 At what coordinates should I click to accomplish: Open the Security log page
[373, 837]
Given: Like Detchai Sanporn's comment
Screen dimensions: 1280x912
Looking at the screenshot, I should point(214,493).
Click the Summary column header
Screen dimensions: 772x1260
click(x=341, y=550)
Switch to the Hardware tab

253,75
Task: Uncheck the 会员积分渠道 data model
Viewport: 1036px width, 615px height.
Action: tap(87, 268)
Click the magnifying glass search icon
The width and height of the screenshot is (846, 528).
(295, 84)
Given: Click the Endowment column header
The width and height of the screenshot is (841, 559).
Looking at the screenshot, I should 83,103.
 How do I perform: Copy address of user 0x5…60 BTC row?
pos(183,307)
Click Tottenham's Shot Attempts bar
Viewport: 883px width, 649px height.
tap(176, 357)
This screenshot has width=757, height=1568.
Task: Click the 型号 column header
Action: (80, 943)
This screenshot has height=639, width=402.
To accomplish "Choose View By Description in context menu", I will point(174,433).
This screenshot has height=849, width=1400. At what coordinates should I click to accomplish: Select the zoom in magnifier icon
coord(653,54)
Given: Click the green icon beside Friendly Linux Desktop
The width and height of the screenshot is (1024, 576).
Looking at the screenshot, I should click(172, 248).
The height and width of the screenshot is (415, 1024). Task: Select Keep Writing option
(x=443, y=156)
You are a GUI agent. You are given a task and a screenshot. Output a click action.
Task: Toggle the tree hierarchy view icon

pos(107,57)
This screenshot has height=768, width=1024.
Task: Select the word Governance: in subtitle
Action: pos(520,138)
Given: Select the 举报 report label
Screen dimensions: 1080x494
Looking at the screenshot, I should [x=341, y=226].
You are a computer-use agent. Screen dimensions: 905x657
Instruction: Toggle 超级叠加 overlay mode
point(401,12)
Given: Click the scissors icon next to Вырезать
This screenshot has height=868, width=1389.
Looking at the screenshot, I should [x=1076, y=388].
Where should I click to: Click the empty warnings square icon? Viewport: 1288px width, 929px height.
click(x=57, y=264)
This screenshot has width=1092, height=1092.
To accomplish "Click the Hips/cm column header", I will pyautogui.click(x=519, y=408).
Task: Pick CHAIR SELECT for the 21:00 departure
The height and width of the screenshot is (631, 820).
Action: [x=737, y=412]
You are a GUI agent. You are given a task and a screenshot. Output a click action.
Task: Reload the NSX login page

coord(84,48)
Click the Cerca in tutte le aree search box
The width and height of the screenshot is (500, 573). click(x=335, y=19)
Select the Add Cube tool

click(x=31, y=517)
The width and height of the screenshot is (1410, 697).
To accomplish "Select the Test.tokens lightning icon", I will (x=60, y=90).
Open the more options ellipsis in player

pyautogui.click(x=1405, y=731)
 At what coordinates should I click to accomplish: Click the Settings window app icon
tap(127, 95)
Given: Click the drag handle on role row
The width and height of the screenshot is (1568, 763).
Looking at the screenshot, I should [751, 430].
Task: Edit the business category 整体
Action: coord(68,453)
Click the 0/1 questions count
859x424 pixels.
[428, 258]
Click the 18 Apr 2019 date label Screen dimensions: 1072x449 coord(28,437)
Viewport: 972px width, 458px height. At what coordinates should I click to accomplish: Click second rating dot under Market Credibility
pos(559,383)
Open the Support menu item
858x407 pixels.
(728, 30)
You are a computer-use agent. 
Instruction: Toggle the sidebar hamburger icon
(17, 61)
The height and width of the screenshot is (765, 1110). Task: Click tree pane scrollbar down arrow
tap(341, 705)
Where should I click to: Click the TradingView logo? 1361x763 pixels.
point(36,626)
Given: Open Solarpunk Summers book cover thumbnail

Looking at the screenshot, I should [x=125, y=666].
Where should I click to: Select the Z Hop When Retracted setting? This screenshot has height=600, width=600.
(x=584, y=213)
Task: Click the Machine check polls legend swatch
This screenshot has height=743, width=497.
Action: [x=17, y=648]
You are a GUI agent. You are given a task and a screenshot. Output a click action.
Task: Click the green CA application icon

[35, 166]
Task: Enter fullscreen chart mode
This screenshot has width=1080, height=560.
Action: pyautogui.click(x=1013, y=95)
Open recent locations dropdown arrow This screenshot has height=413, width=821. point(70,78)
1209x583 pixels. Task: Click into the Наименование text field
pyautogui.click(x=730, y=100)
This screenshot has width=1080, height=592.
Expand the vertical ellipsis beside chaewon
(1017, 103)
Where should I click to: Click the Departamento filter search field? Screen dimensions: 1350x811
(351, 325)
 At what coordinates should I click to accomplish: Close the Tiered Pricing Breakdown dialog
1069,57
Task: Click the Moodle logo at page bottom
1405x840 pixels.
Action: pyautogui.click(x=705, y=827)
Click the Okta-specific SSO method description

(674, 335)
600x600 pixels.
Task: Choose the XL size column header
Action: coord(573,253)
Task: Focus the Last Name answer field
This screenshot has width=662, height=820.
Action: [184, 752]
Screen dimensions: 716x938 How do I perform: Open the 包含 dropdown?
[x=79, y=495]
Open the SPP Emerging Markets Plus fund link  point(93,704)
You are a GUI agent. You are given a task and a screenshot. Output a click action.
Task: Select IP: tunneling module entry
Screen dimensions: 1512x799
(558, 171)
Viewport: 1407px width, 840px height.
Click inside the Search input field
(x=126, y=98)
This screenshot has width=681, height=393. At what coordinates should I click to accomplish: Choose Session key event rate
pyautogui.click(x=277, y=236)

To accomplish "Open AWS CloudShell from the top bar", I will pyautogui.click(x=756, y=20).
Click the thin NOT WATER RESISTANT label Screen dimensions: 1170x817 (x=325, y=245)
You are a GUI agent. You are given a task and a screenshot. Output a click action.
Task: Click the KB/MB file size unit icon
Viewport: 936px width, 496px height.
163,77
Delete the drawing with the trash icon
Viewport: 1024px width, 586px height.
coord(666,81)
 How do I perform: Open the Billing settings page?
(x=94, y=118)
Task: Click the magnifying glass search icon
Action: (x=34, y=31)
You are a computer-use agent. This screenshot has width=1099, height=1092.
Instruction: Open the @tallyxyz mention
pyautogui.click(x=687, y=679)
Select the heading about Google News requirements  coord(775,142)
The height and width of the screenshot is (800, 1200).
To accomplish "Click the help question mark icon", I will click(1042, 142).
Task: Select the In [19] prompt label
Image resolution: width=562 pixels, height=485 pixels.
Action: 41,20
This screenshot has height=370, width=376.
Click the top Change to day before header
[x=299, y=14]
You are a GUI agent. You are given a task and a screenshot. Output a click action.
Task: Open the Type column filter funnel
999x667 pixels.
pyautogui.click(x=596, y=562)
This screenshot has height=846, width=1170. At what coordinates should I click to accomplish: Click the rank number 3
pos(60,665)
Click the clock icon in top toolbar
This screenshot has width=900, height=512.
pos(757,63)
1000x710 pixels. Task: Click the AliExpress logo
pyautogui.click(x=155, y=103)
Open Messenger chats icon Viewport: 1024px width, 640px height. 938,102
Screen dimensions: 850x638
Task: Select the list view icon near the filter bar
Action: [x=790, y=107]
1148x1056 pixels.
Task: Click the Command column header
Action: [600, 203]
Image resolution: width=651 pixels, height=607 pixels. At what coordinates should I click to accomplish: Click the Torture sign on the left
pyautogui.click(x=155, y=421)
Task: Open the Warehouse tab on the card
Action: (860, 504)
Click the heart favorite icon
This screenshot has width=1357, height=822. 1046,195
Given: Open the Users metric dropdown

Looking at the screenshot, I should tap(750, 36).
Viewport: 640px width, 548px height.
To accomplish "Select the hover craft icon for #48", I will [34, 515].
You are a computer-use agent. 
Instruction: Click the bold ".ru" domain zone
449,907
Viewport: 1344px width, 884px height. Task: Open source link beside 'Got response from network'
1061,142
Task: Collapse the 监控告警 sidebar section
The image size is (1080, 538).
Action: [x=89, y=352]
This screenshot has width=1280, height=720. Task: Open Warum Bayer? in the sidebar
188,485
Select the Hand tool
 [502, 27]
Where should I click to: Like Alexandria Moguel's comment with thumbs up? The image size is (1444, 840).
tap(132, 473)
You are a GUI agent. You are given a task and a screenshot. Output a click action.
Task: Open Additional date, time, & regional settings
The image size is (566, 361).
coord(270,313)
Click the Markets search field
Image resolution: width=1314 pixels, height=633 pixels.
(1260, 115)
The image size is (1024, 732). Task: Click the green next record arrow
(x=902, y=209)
============================================================
### About this exercise
Only those lines of the entries above that run from the line containing "The height and width of the screenshot is (765, 1110)." to the line containing "Open recent locations", both included, should be transcribed exactly.

### Response box
The height and width of the screenshot is (765, 1110). Task: Click tree pane scrollbar down arrow
tap(341, 705)
Where should I click to: Click the TradingView logo? 1361x763 pixels.
point(36,626)
Given: Open Solarpunk Summers book cover thumbnail

Looking at the screenshot, I should [x=125, y=666].
Where should I click to: Select the Z Hop When Retracted setting? This screenshot has height=600, width=600.
(x=584, y=213)
Task: Click the Machine check polls legend swatch
This screenshot has height=743, width=497.
Action: [x=17, y=648]
You are a GUI agent. You are given a task and a screenshot. Output a click action.
Task: Click the green CA application icon

[35, 166]
Task: Enter fullscreen chart mode
This screenshot has width=1080, height=560.
Action: pyautogui.click(x=1013, y=95)
Open recent locations dropdown arrow This screenshot has height=413, width=821. point(70,78)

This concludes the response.